Politische Schachzüge
Nun ist Pedro Sánchez kein Politiker, der sich von Schwierigkeiten einschüchtern lässt. Im Gegenteil: Der Sozialist gilt als Meister überraschender politischer Schachzüge. Mehrfach totgesagt, hat der studierte Wirtschaftswissenschaftler es zwei Mal an die Spitze seiner Partei geschafft und im vergangenen Herbst nach vorgezogenen Neuwahlen seine Linkskoalition erneuert. Gegen alle Prognosen, dank der Unterstützung fast aller regionalen Parteien, inklusive der katalanischen Separatisten.
Der Preis dafür, ein umstrittenes Amnestiegesetz, war hoch. Wochenlang wurde vor der Parteizentrale der Sozialisten demonstriert, „Verräter“ schäumten die konservativen und rechten Parteien. Doch letztlich hatte es Sánchez wieder mal geschafft, durchaus zur Freude seiner europäischen Bündnispartner.
Warum also diese Rücktrittsdrohung, ausgerechnet jetzt?

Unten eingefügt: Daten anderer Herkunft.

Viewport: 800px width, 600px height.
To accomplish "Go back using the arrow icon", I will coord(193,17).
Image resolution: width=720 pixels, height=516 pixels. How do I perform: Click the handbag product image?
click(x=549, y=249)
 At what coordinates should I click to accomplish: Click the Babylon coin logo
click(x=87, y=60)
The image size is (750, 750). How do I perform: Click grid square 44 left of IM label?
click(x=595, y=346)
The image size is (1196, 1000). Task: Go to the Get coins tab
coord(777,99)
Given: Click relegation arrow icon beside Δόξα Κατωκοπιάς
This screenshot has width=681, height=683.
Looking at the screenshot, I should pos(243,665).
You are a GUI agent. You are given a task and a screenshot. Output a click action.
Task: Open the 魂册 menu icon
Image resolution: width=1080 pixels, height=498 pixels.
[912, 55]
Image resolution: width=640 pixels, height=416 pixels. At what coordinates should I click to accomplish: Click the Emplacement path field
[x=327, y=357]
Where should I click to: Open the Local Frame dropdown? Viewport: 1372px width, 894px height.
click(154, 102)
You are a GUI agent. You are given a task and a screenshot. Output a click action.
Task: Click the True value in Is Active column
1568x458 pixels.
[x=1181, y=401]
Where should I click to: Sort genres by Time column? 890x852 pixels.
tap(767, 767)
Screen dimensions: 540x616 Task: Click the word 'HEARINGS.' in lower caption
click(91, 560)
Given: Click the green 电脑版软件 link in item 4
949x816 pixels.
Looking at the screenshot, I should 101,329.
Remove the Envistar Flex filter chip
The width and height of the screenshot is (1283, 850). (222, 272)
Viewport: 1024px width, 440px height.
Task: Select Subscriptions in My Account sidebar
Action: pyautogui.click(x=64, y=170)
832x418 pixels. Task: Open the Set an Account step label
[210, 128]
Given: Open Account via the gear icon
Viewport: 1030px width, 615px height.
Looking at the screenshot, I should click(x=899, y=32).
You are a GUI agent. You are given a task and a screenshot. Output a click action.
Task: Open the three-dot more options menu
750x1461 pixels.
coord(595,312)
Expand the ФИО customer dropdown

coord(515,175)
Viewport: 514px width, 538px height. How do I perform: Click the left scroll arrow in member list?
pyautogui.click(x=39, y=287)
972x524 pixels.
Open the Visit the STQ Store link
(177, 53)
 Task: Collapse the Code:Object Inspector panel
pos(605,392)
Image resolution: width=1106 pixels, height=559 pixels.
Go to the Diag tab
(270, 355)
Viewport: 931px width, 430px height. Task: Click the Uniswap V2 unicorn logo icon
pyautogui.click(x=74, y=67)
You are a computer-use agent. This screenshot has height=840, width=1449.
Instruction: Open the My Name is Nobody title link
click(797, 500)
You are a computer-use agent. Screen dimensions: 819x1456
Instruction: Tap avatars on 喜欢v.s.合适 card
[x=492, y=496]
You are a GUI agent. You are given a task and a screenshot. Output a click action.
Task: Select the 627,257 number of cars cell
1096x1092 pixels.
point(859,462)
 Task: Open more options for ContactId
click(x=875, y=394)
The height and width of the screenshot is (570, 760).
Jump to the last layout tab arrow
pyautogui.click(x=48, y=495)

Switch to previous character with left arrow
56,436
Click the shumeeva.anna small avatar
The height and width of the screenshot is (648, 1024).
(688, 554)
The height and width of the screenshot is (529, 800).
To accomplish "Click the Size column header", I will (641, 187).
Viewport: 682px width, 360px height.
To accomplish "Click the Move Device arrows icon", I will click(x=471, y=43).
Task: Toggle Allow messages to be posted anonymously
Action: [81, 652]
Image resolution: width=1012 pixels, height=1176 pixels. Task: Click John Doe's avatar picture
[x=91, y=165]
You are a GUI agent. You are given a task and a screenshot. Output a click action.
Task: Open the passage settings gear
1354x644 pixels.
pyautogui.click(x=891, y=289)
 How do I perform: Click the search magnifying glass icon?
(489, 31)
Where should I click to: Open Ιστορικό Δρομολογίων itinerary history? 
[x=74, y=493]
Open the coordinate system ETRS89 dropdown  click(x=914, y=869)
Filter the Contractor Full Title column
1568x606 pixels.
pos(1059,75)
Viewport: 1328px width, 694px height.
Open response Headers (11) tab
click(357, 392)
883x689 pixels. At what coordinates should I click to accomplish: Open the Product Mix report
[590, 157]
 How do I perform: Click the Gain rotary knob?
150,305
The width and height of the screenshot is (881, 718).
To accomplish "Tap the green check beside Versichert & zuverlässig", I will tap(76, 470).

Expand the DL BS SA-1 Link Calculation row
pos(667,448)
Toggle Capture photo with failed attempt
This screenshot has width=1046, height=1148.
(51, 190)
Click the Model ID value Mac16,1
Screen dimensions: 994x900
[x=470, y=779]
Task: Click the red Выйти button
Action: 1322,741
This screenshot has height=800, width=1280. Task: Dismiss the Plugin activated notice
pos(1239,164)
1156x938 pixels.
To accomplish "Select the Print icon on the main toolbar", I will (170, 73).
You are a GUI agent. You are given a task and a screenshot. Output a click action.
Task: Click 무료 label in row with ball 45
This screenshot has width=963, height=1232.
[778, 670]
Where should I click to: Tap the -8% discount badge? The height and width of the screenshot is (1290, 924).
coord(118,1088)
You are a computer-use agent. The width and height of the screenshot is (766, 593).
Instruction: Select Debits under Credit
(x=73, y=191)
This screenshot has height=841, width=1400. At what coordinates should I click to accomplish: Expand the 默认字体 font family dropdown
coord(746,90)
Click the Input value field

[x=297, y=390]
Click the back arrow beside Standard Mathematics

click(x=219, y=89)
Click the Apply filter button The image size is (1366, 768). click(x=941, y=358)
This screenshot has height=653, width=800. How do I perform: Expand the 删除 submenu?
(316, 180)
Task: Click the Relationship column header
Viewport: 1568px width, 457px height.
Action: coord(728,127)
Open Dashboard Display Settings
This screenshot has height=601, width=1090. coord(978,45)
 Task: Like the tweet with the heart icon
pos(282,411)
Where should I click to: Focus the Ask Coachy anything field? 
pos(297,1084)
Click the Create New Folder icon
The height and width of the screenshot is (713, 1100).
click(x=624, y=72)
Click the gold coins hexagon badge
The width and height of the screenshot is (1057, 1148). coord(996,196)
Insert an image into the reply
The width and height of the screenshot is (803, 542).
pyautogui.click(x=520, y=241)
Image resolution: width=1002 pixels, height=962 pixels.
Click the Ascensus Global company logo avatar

Dass Sánchez sich einfach nur des Rückhalts seines Lagers versichern will, scheint wenig plausibel. Vier Tage Bedenkzeit hat der Premier sich gegeben, das ist eine lange Zeit. Zu lange, um danach einfach zu sagen „Danke für eure netten Worten. Ich mache weiter“. Zumindest die Vertrauensfrage müsste er dem Parlament stellen. Aber die einfache Mehrheit, die er dazu bräuchte, hat er bereits jetzt hinter sich. Andererseits: Auch wer zurücktreten will, tut das in der Regel sofort.
Machtpolitiker Sanchez
Gut möglich also, dass der gewiefte Machtpolitiker diesmal tatsächlich tun will, was er sagt: Nachdenken. Seine Frau, seine Familie, schützen. Tatsächlich ist das politische Klima im Land so polarisiert, der Ton so rau, dass der Angriff auf sein privates Umfeld der berühmte Tropfen gewesen sein könnte, der das Fass zum Überlaufen brachte. Gerade weil er über die Justiz erfolgt und ins Private zielt. Denn seit Jahren zerren sich Spaniens Politiker wechselseitig vors Gericht.
Von „Lawfare“, also dem Missbrauch des Rechtssystems gegen politische Gegner, sprechen die katalanischen Parteien. Auch die linkspopulistische Podemos-Partei sah sich mehreren Klagen ausgesetzt, die im Nichts endeten und persönlichen Angriffen.
Die gesellschaftliche Debatte darüber hat Pedro Sánchez nun auf jeden Fall angestoßen. Sollte er am Montag tatsächlich zurücktreten, müsste das spanische Parlament einen neuen Premier wählen, vermutlich aus dem sozialistischen Lager. Neuwahlen könnten erst Ende Mai, ein Jahr nach den letzten, ausgerufen werden.
Dass Sánchez Ehefrau Begoña Gómez jemals juristisch belangt wird, ist unwahrscheinlich. Die Organisation „Manos Libres“ hat inzwischen eingestanden, dass ihre Anzeige teilweise auf Fake News beruht.